SHAP provides several desirable properties:

Property	Description
Local accuracy	The sum of SHAP values for all features equals the difference between the model's prediction and the average prediction
Consistency	If a feature's contribution increases in a revised model, its SHAP value will not decrease
Missingness	Features not present in the model receive a SHAP value of zero

SHAP can provide both local explanations (SHAP values for a single prediction) and global explanations (average absolute SHAP values across many predictions). The main downside is computational cost: exact Shapley values require evaluating the model for every possible subset of features, which grows exponentially.

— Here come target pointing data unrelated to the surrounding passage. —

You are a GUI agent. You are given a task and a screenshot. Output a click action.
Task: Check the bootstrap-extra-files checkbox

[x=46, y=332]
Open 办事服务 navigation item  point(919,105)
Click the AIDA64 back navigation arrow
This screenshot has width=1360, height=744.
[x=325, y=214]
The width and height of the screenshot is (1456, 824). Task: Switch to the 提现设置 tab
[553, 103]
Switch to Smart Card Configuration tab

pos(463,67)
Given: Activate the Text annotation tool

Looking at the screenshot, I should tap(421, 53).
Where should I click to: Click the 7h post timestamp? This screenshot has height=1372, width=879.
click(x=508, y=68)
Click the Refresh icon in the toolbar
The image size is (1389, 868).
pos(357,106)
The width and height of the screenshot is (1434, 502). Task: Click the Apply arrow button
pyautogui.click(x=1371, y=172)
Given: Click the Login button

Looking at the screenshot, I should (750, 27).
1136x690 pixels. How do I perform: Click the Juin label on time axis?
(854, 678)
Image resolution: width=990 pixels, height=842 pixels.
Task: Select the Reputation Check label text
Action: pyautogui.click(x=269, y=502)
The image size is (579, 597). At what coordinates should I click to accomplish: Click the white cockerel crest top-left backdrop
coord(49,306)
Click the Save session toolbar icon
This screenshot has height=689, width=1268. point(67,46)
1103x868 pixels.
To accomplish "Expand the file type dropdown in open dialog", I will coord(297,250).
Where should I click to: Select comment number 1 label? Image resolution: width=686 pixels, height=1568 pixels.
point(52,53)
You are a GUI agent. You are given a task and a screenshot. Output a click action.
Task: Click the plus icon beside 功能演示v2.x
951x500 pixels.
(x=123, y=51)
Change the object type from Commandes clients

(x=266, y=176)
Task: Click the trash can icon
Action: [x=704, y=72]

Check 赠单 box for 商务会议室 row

Efficient approximations exist for specific model types, such as TreeSHAP for tree-based models and DeepSHAP for neural networks.

Method	Scope	Model dependency	Key strength	Key limitation
LIME	Local	Model-agnostic	Works with any model; intuitive linear explanations	Instability across runs; faithfulness concerns
SHAP	Local and global	Model-agnostic (with optimized variants)	Theoretical guarantees from game theory	Computationally expensive for exact values
PDP	Global	Model-agnostic	Shows average feature effects	Assumes feature independence
ICE	Local	Model-agnostic	Reveals individual-level heterogeneity	Can be visually cluttered with many instances
Permutation importance	Global	Model-agnostic	Simple to compute and interpret	Sensitive to correlated features

Saliency maps and gradient-based methods

For image and deep learning models, gradient-based attribution methods identify which parts of an input are most relevant to the model's prediction. The simplest approach, vanilla saliency maps, computes the gradient of the output with respect to the input pixels; regions with large gradient magnitudes are highlighted as important.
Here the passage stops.